§ Data records:

Segment Open

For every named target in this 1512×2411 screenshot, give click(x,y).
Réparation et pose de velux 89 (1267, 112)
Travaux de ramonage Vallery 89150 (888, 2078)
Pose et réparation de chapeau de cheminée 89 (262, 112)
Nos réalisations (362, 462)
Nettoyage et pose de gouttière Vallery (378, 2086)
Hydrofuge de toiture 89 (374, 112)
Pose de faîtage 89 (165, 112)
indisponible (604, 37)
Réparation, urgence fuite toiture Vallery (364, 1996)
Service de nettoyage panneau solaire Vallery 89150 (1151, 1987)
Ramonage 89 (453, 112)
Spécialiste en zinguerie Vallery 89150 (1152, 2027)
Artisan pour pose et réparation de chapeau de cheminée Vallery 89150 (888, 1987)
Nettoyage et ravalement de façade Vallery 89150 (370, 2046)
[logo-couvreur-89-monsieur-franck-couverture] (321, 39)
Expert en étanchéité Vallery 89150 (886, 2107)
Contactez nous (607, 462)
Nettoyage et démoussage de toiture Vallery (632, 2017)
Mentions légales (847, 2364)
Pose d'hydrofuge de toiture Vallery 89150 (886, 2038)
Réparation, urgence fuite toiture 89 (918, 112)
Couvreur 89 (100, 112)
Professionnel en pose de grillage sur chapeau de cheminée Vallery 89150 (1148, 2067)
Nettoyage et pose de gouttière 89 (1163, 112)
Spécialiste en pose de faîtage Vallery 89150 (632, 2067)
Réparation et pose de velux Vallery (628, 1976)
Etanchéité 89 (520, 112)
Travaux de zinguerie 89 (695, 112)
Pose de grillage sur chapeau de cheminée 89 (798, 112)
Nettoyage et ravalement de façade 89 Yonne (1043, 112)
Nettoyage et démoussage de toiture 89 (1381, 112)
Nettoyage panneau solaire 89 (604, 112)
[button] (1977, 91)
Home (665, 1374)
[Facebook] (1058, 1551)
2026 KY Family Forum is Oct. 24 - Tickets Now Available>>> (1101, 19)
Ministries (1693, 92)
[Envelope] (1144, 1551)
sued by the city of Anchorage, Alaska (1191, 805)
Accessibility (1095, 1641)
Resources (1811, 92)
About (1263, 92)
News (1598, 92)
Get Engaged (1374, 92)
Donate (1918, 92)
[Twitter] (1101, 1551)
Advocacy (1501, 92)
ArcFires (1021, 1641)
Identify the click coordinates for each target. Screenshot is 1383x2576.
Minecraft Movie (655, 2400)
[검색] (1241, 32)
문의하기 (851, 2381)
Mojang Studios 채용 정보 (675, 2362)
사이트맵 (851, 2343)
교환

Segment Closed

§ Task statement: Without omitting any record, transcribe the data exactly.

§ Reply:
For every named target in this 1512×2411 screenshot, give click(x,y).
Réparation et pose de velux 89 (1267, 112)
Travaux de ramonage Vallery 89150 (888, 2078)
Pose et réparation de chapeau de cheminée 89 (262, 112)
Nos réalisations (362, 462)
Nettoyage et pose de gouttière Vallery (378, 2086)
Hydrofuge de toiture 89 (374, 112)
Pose de faîtage 89 (165, 112)
indisponible (604, 37)
Réparation, urgence fuite toiture Vallery (364, 1996)
Service de nettoyage panneau solaire Vallery 89150 (1151, 1987)
Ramonage 89 (453, 112)
Spécialiste en zinguerie Vallery 89150 (1152, 2027)
Artisan pour pose et réparation de chapeau de cheminée Vallery 89150 (888, 1987)
Nettoyage et ravalement de façade Vallery 89150 (370, 2046)
[logo-couvreur-89-monsieur-franck-couverture] (321, 39)
Expert en étanchéité Vallery 89150 (886, 2107)
Contactez nous (607, 462)
Nettoyage et démoussage de toiture Vallery (632, 2017)
Mentions légales (847, 2364)
Pose d'hydrofuge de toiture Vallery 89150 (886, 2038)
Réparation, urgence fuite toiture 89 (918, 112)
Couvreur 89 (100, 112)
Professionnel en pose de grillage sur chapeau de cheminée Vallery 89150 (1148, 2067)
Nettoyage et pose de gouttière 89 (1163, 112)
Spécialiste en pose de faîtage Vallery 89150 (632, 2067)
Réparation et pose de velux Vallery (628, 1976)
Etanchéité 89 (520, 112)
Travaux de zinguerie 89 (695, 112)
Pose de grillage sur chapeau de cheminée 89 (798, 112)
Nettoyage et ravalement de façade 89 Yonne (1043, 112)
Nettoyage et démoussage de toiture 89 (1381, 112)
Nettoyage panneau solaire 89 (604, 112)
[button] (1977, 91)
Home (665, 1374)
[Facebook] (1058, 1551)
2026 KY Family Forum is Oct. 24 - Tickets Now Available>>> (1101, 19)
Ministries (1693, 92)
[Envelope] (1144, 1551)
sued by the city of Anchorage, Alaska (1191, 805)
Accessibility (1095, 1641)
Resources (1811, 92)
About (1263, 92)
News (1598, 92)
Get Engaged (1374, 92)
Donate (1918, 92)
[Twitter] (1101, 1551)
Advocacy (1501, 92)
ArcFires (1021, 1641)
Identify the click coordinates for each target. Screenshot is 1383x2576.
Minecraft Movie (655, 2400)
[검색] (1241, 32)
문의하기 (851, 2381)
Mojang Studios 채용 정보 (675, 2362)
사이트맵 (851, 2343)
교환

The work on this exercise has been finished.